### Data to examine
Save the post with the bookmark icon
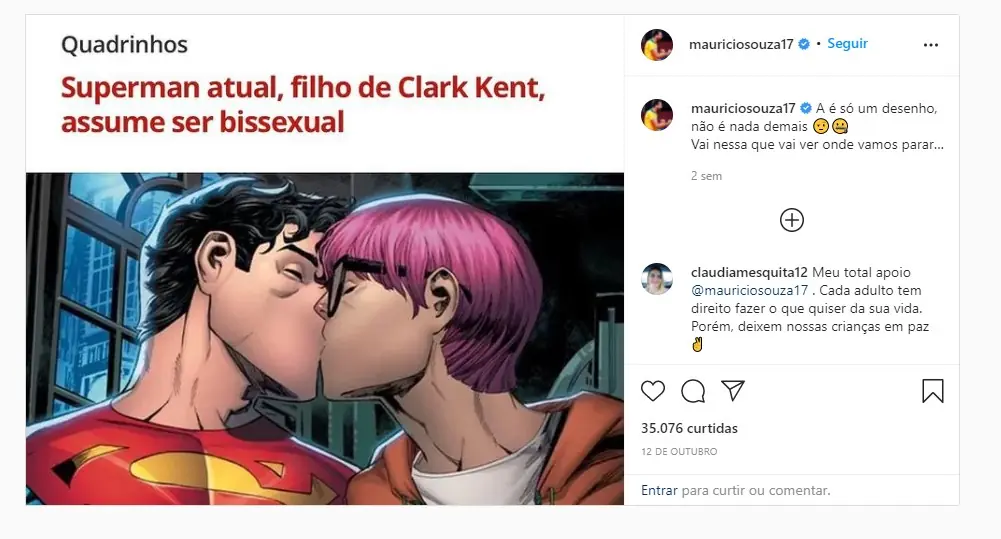 pos(932,391)
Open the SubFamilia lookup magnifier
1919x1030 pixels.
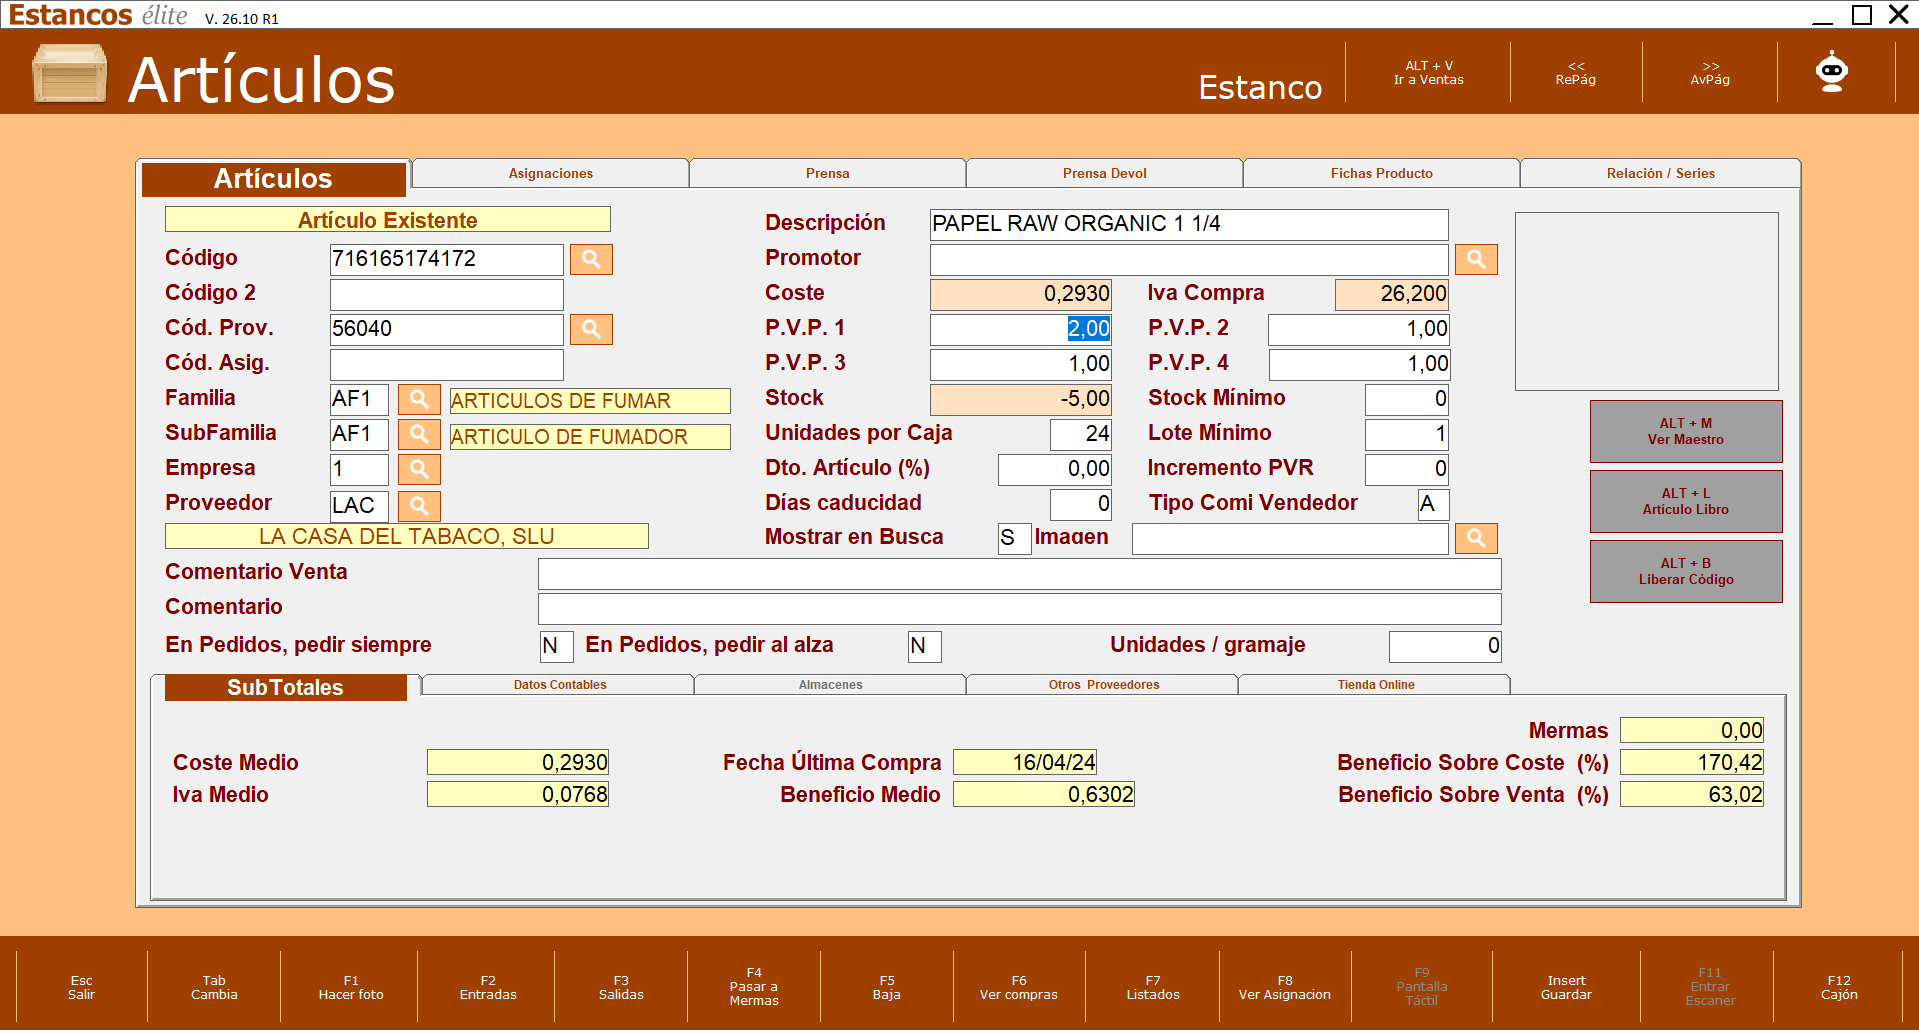pyautogui.click(x=419, y=434)
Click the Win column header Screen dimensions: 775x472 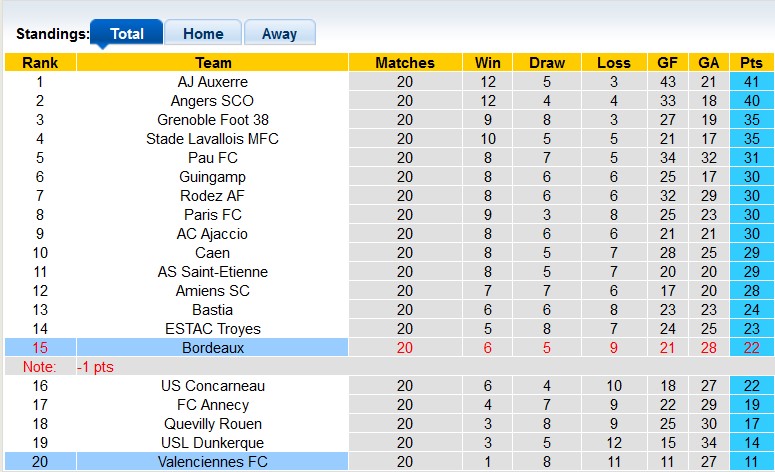coord(488,63)
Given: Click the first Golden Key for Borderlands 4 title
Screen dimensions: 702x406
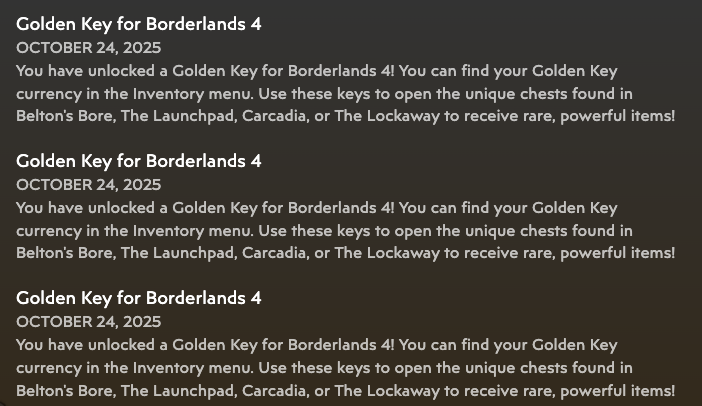Looking at the screenshot, I should coord(139,24).
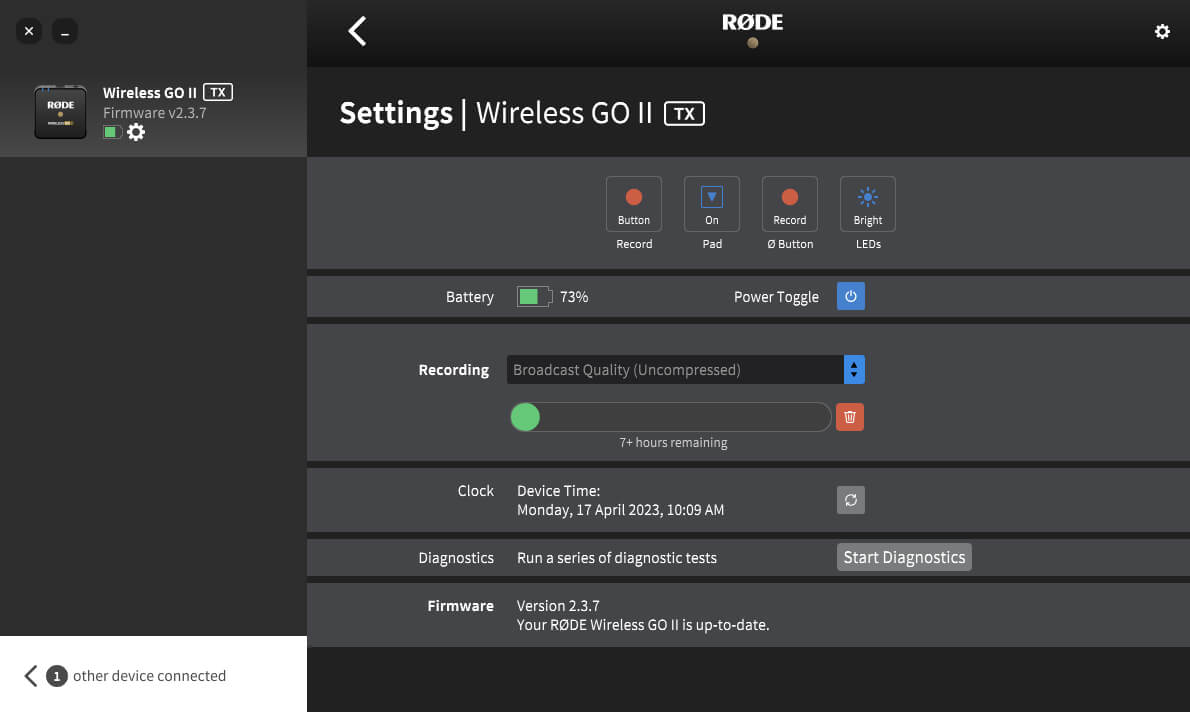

### Work to complete
From the line containing "Given: Click the" through the last line of the entries, both included, print each line exactly and omit any picture.

### Written response
Given: Click the first Golden Key for Borderlands 4 title
Screen dimensions: 702x406
Looking at the screenshot, I should coord(139,24).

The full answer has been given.